[Date Prev][Date Next][Thread Prev][Thread Next][Date Index][Thread Index]

RE: sequential evaluation of arguments



    Note:  Although the precise order of evaluation is unspecified, the
    expressions must be evaluated without interleaving.  Interleaving is
    not allowed because Scheme provides no facilities for serializing
    concurrent side effects.

Isn't this a bit strong?  Specifically, saying that exprs MUST BE EVALUATED
WITHOUT INTERLEAVING precludes parallel implementations which do compile-time
side-effect analysis to determine that two expressions' side effects are
non-interferring and thus can safely be run concurrently.  (Note that within
this context, we would consider two calls to CONS to "interfere" in the sense
that they have ALLOCATE effects, the results of which may not be shared, just
as we would consider two calls to I/O routines on the same I/O port to
interfere).

A more forgiving wording might be "expressions must be evaluated without
DETECTABLE interleaving" or "expressions must be evaluated in an order
consistent with some non-interleaved evaluation.  Detectable interleaving is
not allowed because Scheme provides no facilities for serializing concurrent
interferring side-effects." I emphasize interferrence since that is the real
concern: one shouldn't care about serializing non-interferring side-effects.
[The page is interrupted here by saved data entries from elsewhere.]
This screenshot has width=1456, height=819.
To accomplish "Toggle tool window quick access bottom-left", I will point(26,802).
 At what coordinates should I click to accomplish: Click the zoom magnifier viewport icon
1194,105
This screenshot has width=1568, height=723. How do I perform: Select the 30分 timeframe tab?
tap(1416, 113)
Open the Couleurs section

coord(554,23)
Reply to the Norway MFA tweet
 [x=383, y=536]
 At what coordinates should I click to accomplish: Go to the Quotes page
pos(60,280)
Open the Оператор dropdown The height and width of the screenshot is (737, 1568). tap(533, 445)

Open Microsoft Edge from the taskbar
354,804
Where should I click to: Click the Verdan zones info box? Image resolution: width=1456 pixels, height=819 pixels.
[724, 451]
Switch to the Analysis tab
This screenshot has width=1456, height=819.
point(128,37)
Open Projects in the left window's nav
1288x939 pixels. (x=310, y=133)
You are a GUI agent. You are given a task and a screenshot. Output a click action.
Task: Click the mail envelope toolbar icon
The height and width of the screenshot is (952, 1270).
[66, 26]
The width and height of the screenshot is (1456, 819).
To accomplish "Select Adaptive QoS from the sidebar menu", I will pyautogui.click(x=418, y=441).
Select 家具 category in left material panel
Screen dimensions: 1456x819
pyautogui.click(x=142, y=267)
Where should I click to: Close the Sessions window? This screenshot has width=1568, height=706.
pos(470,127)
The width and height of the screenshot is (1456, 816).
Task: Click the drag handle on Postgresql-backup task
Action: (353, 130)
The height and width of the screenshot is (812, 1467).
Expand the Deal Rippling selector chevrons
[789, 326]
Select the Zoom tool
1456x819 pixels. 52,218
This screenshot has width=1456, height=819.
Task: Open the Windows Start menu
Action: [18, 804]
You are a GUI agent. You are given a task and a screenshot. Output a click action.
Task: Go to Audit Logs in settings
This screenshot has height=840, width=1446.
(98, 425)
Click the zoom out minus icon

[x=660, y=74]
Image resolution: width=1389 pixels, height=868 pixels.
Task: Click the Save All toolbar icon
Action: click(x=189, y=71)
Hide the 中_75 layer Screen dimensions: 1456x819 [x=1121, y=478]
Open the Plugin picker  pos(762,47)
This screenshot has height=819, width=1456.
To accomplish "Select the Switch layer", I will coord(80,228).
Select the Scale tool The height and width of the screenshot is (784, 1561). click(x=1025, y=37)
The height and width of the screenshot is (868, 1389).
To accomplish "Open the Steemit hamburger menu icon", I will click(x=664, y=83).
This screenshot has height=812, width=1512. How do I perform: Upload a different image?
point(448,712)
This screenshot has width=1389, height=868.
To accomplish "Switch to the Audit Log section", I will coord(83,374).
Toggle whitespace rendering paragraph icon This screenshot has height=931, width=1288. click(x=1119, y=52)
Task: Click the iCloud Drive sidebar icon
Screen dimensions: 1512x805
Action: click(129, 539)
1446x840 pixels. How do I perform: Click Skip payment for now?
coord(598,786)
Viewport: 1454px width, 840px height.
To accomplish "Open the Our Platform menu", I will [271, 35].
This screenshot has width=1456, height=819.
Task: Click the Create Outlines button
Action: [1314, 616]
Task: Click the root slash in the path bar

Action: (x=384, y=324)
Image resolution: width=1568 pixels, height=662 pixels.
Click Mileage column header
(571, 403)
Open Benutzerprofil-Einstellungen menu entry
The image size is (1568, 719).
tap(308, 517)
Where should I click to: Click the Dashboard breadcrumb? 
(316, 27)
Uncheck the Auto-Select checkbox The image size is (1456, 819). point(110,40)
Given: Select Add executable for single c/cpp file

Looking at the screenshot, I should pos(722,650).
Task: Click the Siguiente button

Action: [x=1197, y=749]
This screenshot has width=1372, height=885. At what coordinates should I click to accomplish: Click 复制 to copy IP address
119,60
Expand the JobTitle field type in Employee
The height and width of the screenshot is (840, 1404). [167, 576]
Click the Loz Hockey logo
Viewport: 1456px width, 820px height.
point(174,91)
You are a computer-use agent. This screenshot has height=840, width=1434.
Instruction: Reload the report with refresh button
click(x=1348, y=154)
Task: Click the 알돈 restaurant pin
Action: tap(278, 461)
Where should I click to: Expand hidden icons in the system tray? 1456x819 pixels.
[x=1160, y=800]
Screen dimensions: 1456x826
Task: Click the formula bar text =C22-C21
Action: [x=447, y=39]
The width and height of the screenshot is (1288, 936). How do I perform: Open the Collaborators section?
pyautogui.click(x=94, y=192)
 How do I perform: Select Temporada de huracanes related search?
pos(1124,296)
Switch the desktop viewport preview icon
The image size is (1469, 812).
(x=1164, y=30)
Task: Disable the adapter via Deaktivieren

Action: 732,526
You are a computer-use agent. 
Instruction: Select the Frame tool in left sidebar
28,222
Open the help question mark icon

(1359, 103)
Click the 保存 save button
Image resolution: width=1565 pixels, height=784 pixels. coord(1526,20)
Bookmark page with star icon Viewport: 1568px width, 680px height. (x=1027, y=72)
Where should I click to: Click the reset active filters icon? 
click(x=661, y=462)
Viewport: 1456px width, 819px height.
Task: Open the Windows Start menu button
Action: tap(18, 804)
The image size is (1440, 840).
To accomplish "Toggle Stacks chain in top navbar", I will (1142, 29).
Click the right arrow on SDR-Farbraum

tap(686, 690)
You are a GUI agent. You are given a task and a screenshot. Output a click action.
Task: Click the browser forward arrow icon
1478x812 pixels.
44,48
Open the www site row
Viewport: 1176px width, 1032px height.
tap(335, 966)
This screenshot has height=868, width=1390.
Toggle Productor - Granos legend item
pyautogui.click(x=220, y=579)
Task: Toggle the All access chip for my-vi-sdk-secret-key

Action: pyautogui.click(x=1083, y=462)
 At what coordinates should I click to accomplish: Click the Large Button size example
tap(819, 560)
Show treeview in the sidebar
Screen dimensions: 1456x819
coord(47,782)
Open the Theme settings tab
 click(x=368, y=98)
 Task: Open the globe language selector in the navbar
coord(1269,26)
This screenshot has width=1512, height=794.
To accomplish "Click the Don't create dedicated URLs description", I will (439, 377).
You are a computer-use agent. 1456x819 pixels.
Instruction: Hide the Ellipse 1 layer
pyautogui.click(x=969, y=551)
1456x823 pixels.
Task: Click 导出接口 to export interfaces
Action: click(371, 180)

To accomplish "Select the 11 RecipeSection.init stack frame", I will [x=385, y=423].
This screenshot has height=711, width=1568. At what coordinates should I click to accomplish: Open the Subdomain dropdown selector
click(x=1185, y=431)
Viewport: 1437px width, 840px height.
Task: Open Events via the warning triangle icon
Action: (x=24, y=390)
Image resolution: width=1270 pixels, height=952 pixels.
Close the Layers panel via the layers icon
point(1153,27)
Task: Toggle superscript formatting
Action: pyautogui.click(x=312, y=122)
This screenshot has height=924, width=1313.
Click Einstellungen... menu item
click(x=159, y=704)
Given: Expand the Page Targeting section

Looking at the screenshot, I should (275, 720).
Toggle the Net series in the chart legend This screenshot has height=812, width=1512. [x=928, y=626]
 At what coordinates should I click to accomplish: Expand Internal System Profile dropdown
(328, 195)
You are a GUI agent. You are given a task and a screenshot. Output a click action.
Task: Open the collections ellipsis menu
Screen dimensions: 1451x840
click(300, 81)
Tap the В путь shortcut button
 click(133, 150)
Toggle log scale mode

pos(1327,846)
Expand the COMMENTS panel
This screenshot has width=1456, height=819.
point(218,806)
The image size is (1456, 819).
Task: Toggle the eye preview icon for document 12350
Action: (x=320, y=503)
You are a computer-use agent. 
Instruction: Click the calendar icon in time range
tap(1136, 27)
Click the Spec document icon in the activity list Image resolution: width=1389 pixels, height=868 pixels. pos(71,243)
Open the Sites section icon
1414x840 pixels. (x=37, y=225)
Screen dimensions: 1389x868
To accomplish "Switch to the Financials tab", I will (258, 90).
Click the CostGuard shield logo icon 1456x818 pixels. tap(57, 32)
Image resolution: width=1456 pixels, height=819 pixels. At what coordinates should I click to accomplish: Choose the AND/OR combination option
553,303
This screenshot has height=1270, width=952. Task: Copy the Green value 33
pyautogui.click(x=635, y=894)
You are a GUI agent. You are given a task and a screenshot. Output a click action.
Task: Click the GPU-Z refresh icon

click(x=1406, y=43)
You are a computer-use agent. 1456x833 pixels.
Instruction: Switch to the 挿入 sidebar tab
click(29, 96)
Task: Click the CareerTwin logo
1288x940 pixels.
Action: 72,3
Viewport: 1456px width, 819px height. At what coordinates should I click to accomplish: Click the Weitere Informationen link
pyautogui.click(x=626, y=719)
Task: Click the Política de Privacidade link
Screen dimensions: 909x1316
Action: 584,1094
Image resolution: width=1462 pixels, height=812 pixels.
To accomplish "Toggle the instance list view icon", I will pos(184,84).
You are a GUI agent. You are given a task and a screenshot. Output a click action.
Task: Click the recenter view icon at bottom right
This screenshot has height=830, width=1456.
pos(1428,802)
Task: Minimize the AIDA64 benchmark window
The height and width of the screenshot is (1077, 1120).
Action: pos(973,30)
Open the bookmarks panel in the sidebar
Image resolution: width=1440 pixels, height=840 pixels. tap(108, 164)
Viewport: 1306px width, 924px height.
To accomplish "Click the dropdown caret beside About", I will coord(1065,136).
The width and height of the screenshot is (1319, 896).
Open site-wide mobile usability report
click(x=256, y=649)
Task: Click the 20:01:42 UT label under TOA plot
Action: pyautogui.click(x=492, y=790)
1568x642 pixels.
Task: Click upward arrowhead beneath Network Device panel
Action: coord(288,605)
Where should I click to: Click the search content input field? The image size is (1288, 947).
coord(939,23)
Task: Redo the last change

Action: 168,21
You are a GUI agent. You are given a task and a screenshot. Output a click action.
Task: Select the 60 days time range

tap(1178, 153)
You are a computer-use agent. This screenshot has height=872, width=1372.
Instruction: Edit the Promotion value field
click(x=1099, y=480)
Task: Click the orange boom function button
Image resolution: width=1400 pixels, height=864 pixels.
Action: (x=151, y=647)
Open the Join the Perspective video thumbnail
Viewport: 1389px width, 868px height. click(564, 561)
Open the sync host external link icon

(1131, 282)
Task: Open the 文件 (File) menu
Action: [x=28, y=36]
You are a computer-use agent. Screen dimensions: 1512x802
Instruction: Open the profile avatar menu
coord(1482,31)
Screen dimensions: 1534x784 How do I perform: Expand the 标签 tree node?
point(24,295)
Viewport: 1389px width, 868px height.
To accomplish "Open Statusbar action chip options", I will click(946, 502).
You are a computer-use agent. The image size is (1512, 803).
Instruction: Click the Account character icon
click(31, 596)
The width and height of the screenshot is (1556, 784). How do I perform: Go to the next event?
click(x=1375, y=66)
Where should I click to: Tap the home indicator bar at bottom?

To point, it would be nice to allow common sub-expression ellimination of
pure expressions, such as:

 (let* ((x (f (moby-expensive-number-crunch 3.1415)))
	(y (g (moby-expensive-number-crunch 3.1415))))
   (h x	y))

  ==

 (let* (($$ (moby-expensive-number-crunch 3.1415))
        (x  (f $$))
        (y  (g $$)))
   (h x y))

My understanding of the Note at the top is that this would be forbidden.
It would be a shame to banish "sufficiently clever" compilers for parallel
machines to the realm of non-Scheme.